Hermeus Quarterhorse Mk 2.1 breaks sound barrier for the first time

Silver military jet parked on a wide concrete airstrip while a small group of people stands nearby with a desert landscape and distant hills in the background

Hermeus

Hermeus said its Quarterhorse Mk 2.1 uncrewed aircraft has completed its first supersonic flight, reaching Mach 1.21 during a test flight at Spaceport America in New Mexico.

The Atlanta-based defense aviation company announced the milestone on May 26, 2026, saying the flight took place over White Sands Missile Range airspace.

Hermeus describes Quarterhorse Mk 2.1 as the world’s first privately developed uncrewed supersonic jet.

The aircraft reached supersonic speed on its third test flight. Hermeus said the milestone came less than three months after Quarterhorse Mk 2.1’s first flight and 364 days after the first flight of the company’s original Quarterhorse Mk 1 aircraft.

“Our customers at the Department of War are paying close attention to how fast this program is moving,” Hermeus CEO and co-founder AJ Piplica said. “This flight demonstrates a pace of execution that is extremely rare in modern aviation.”

Quarterhorse Mk 2.1 is the first of three F-16-sized supersonic aircraft in the company’s current development roadmap. The aircraft is powered by a Pratt & Whitney F100 engine. Hermeus said it is using flight-test data from each aircraft to improve performance and reduce risk as it works toward higher-speed flight.

Hermeus has received US Air Force backing as it develops its high-speed aircraft roadmap. In 2021, the Air Force awarded the company a $60 million jointly funded contract to accelerate hypersonic aircraft and propulsion development. The award followed an earlier AFWERX contract in 2020 that explored how a future Hermeus Mach 5 aircraft could support the Presidential and Executive Airlift fleet, but the company’s current work is focused on high-speed defense aircraft and test vehicles rather than a formal Air Force One replacement program.

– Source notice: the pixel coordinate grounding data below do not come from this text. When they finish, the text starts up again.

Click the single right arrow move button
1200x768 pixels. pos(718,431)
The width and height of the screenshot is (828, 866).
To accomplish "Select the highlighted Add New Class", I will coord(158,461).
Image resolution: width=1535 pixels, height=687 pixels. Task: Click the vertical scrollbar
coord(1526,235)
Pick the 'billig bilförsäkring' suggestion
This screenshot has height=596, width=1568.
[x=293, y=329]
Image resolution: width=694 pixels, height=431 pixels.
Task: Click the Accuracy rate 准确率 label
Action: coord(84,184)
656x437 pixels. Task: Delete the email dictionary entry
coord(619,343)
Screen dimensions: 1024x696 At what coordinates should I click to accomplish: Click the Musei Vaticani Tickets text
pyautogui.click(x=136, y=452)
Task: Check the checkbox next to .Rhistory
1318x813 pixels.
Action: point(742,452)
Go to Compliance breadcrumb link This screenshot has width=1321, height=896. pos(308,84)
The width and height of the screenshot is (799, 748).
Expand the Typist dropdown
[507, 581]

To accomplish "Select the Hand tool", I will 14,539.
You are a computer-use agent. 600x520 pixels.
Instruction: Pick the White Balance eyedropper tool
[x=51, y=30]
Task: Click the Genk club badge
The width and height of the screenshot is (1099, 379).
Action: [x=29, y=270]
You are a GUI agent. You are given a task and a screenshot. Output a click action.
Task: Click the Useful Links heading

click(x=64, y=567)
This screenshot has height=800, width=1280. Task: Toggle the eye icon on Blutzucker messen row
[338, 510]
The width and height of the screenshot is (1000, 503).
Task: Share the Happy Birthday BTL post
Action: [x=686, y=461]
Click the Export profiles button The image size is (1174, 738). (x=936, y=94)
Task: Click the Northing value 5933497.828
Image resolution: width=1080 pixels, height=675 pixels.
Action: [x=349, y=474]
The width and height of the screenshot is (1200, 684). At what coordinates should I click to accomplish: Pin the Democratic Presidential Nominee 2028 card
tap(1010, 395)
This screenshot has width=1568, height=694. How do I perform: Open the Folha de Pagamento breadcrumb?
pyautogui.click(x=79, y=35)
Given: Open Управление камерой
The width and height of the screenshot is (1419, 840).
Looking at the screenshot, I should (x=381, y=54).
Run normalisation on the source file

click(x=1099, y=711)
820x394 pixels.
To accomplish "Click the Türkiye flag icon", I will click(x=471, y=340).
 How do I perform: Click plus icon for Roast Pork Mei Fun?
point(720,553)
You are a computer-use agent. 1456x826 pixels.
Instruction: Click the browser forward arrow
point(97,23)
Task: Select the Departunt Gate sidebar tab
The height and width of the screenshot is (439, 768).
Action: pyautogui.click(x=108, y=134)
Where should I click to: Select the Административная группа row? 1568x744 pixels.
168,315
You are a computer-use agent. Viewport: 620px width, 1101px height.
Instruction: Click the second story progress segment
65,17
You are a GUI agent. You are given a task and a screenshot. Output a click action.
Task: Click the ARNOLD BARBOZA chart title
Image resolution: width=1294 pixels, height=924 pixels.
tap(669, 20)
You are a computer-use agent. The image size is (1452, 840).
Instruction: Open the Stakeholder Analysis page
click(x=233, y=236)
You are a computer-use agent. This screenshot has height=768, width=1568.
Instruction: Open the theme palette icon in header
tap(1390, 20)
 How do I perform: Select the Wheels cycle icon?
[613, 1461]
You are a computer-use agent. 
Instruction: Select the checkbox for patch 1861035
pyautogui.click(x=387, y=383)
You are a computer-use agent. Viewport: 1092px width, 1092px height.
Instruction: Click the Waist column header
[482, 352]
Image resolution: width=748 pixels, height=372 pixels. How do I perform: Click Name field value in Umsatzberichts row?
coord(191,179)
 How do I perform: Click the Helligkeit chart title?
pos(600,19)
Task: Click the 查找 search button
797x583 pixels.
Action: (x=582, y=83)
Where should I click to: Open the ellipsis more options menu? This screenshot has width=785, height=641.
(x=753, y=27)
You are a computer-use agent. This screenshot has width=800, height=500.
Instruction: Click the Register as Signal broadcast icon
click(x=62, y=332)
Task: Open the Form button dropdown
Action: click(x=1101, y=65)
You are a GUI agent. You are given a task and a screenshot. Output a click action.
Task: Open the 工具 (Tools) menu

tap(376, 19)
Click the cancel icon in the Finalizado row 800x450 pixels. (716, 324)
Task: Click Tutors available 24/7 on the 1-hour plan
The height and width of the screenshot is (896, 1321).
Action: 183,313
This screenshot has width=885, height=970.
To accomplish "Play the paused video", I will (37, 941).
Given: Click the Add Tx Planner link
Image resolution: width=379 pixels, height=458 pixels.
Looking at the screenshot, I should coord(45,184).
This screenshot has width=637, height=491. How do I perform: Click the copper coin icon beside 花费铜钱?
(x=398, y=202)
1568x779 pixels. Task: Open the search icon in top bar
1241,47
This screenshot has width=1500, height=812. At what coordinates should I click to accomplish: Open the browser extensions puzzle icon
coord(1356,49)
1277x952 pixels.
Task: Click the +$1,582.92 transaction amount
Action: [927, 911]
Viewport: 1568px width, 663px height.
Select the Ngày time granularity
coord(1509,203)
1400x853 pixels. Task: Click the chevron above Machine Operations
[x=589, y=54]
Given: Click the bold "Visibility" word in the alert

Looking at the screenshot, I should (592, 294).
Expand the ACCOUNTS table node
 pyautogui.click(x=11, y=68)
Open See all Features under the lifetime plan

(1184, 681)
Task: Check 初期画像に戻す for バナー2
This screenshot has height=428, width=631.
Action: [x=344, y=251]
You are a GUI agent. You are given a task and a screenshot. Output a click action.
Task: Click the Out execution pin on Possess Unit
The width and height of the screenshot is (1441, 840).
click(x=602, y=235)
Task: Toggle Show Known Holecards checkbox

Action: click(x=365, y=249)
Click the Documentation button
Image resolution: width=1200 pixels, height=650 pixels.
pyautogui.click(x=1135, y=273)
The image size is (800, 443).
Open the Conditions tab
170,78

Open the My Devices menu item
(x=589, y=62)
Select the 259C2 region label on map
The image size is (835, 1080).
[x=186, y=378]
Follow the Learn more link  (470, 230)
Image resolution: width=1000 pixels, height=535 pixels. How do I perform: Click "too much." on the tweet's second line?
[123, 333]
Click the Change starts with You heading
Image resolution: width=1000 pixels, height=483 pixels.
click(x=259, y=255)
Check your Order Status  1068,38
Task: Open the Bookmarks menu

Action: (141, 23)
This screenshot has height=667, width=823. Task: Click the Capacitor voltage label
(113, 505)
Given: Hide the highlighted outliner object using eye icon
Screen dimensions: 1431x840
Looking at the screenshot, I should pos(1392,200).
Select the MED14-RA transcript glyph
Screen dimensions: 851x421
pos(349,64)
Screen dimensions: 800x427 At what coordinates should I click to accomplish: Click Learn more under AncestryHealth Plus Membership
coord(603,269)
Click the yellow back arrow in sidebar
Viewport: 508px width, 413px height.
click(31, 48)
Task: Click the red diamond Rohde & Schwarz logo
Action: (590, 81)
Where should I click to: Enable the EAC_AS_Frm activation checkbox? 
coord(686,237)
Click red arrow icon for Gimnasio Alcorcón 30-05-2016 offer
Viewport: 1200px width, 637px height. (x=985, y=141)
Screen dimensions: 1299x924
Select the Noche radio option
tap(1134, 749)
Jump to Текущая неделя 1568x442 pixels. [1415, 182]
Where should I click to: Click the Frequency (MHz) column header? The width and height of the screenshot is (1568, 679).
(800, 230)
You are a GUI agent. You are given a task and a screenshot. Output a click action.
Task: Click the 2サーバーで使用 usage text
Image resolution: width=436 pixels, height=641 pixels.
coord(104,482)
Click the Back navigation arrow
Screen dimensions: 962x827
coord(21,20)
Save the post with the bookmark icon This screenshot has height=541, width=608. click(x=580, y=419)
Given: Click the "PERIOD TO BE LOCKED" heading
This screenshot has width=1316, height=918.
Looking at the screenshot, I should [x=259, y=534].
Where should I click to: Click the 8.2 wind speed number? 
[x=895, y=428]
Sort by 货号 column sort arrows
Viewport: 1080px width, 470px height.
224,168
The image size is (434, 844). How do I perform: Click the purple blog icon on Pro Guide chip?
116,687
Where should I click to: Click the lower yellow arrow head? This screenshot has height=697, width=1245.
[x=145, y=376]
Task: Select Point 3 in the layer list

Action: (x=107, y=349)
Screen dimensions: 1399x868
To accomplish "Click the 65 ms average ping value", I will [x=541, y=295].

The company said it is already building and testing Quarterhorse Mk 2.2, with Mk 2.3 to follow. Hermeus said each aircraft in the series is intended to push performance further and move the program toward sustained high-Mach flight.

Hermeus is developing high-speed aircraft for defense applications, with Quarterhorse serving as part of a broader roadmap toward faster uncrewed systems.

The Atlanta-based aerospace and defense company is developing high-speed aircraft for military and commercial applications. Its roadmap starts with Quarterhorse, a series of uncrewed aircraft designed to prove out supersonic and high-Mach flight, before moving toward Darkhorse, a planned hypersonic military aircraft, and Halcyon, a proposed Mach 5 passenger aircraft.

The company said it plans to continue the Quarterhorse Mk 2.1 flight-test campaign while building subsequent aircraft for higher-speed test points. Hermeus did not announce a date for the next flight or for the first flight of Quarterhorse Mk 2.2.